Hi we are in both. We find we use the CC more though.

They have quite a lot of sites that stay open up until Jan, and also some all year round sites.......as we have a seasonal business we tend to get more time to tour in winter, and that is the time that we use the CC sites more. 

Usually we find that the facilities are execellent.


----------



## Bryandh (Oct 6, 2010)

Pay your money and make your choice much of a muchness as I understand but do buy the ACSI 2011 card (available on line or at sites). We have saved more, much more than the cost since Jan 01 this year. Good luck

Edit: Sorry, forgot the link, have a look

http://www.campingcard.co.uk/gb/en/home/uc33-l2-n641/


----------



## alhod (Nov 1, 2010)

*Thanks*

Well - thanks to everyone - now I'm even more confused 

Seriously, the comments are helpful. We are not interested in social events - must be a product of my grammar school education which also means that satnav does not scare or confuse me!

Balance of opinion seems to be not much to choose between them for usefulness of site access - the ferry discounts might be useful.
So I'll just grab a pin and close my eyes 8)

Alan


----------



## Rosbotham (May 4, 2008)

For the money involved it's not an either/or for us. We're members of both. We recoup the subscriptions easily by the discount when we're staying on club sites. Then having the memberships allows us the flexibility to stay at the CS and CL networks. 

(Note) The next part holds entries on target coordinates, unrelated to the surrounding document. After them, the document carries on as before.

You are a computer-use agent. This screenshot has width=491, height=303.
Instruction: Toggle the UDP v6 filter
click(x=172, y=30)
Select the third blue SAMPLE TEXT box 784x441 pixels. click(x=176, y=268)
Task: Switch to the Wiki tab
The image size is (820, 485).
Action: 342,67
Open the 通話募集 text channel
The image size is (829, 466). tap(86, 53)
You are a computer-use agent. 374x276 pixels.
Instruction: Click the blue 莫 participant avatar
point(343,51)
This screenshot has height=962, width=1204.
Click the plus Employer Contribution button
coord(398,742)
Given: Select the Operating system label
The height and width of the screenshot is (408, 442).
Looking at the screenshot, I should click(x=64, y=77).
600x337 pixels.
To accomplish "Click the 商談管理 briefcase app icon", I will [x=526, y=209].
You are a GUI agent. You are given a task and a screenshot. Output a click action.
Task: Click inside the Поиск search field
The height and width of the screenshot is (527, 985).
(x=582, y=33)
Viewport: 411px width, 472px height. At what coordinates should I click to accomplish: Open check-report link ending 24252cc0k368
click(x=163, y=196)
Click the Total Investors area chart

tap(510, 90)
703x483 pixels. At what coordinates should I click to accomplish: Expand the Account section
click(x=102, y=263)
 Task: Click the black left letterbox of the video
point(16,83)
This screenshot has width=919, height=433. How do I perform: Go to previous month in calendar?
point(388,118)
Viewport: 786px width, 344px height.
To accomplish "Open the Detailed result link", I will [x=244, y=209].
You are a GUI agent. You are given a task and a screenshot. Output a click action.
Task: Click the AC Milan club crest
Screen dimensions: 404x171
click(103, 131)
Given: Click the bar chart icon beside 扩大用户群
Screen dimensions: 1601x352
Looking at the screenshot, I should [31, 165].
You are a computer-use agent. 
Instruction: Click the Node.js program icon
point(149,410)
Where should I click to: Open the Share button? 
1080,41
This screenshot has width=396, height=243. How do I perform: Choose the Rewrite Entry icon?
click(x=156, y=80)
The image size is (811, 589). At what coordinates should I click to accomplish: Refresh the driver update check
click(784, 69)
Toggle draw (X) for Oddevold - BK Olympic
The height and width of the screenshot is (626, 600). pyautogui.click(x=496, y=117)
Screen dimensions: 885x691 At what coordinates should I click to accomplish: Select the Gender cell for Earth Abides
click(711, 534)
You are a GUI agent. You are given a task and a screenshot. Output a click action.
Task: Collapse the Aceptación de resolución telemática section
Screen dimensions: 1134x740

£70/yr outlay, recouped via reduced fees anyway (we average 75 nights away/yr, most of which in UK, so you can do the maths about how much of this has to be on Club sites to make it worthwhile given saving is approx £7/night). 

The membership fees are nowt next to the purchase/running costs of a motorhome.


----------



## rayc (Jun 3, 2008)

alhod said:


> Hi to all
> As one new to motorhoming there is one hell of a lot to absorb. The burning question now is, which club to join? Caravan Club or Camping and Caravan Club - do they offer any real benefits or is it better just to use Google for sites? We will be touring in UK and mainland Europe, mainly France and Spain to start.
> So - advice, experience and comment will be most welcome!
> Thanks
> Alan


Alan, It may help if you could say what you wanted to get from membership of a club? Do you want to join or use local groups, the CL/CS network or the club national networks. Would you want to use the European Travel services of either club e.g. site or ferry booking and insurance?
My advise is that if you have the money to join a) C&CC b) CC and c) MCC for one year and see what they do for you. After the first year you can decide which membership/s to retain. Ray


----------



## Alfa_Scud (Sep 27, 2006)

*Re: Thanks*



alhod said:


> Balance of opinion seems to be not much to choose between them for usefulness of site access - the ferry discounts might be useful.
> So I'll just grab a pin and close my eyes 8)
> 
> Alan


Or for the sake of an extra 30 quid'ish (isn't that a Harry Potter game??) join both for the first year & have a go at both. You can then see what fits you best.

We've had our van coming up for four years now, & are still members of both clubs. Both work quite well for us, although last year we only used one CC club & CL site. That though was with some friends who weren't CC members so they paid nearly the same as we did including our subs for a few days (but we got a magazine & sites books too).

Then again we didn't use ANY CCC club sites, but did, for the first time, use exclusively temporary holiday sites & weekend meets.

The year before we used a good mix of both clubs on sites & CL's, so it really varies.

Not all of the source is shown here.